In 2023, of the 520,085 people who moved through the region, Venezuelans counted for over half at 328,650. But the total also included 56,422 Haitians, 25,565 Chinese, 4,267 Afghans, 2,252 Nepali, 1,636 Cameroonians and 1,124 Angolans.

A child is hoisted onto an adult's shoulders as a woman and man wade through water.
Haitian migrants wade through water as they cross the Darien Gap. AP Photo/Ivan Valencia

Human migration in the Americas is a global phenomenon.

It is also increasingly gender and age diverse, as figures from the Panamanian government show. Adult men made up just over half of those moving through the Darien Gap in 2023, and adult women counted for 26% of the population.

Children under 18 constituted 20% of those crossing, with half of those children under the age of 5. Parents may be carrying children for long stretches of the journey, or children may have to walk even though they are tired. The stress and fatigue add to the likelihood of injury along the way.

How have authorities responded?

The travel visa restrictions of many governments has only pushed more people to attempt this dangerous route. Governments have also been lukewarm to the presence of humanitarian groups who assist migrants in transit. On March 7, 2024, Doctors Without Borders reported that the Panamanian government would no longer permit the organization to provide medical support to those in transit through the Darien Gap. This reduced access to health care will certainly mean a more dangerous passage.

In May 2022, countries across the Americas jointly announced the Los Angeles Declaration on Migration and Protection to improve regional coordination to manage migration.

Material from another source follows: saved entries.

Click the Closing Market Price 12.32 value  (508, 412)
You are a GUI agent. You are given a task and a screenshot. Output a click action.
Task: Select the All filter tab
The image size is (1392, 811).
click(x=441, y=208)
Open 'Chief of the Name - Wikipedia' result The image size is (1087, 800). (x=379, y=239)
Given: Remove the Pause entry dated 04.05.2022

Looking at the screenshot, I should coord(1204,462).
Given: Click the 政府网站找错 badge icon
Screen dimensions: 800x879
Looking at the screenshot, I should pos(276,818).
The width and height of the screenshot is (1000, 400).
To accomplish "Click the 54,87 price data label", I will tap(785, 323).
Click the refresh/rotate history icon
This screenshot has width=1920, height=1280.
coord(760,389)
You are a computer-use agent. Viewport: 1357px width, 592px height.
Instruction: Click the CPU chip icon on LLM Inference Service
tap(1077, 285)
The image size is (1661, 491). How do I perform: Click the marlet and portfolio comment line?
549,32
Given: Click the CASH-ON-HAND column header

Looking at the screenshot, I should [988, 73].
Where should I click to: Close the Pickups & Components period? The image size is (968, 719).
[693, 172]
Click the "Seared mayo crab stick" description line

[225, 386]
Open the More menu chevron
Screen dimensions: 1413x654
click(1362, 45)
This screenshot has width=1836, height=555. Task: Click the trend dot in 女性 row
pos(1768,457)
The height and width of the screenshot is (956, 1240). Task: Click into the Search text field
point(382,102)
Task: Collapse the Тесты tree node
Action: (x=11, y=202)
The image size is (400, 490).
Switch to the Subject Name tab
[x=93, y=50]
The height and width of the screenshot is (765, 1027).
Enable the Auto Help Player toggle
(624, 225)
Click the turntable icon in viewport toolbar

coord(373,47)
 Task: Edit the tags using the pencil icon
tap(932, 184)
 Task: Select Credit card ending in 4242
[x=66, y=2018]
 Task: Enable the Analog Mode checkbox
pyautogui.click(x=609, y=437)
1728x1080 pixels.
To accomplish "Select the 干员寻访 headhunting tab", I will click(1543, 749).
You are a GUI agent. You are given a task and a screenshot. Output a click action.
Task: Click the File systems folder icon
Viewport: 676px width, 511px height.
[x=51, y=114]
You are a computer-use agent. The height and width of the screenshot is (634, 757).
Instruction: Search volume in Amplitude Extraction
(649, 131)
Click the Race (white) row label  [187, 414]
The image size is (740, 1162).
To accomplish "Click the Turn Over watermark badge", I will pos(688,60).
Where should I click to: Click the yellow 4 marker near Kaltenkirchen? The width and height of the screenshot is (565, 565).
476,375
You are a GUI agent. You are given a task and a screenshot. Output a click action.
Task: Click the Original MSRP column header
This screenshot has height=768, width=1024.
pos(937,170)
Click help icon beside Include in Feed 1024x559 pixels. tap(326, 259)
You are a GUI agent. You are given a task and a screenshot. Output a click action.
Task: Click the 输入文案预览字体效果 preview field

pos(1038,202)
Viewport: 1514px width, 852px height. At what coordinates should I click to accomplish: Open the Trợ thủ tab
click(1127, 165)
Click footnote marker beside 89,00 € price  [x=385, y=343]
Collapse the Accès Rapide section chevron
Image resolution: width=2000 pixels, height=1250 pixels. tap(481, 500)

Through this, the U.S. government implemented a series of new legal programs to move to the U.S. and application processing offices in South American and Central American countries that give people the opportunity to apply for U.S. refugee resettlement, humanitarian parole and family reunification, and have the visas processed while waiting abroad.

But these programs are not available to people of all nationalities. And some of the programs also require official documents like passports, a requirement that excludes many of those who make their way through the Darien Gap.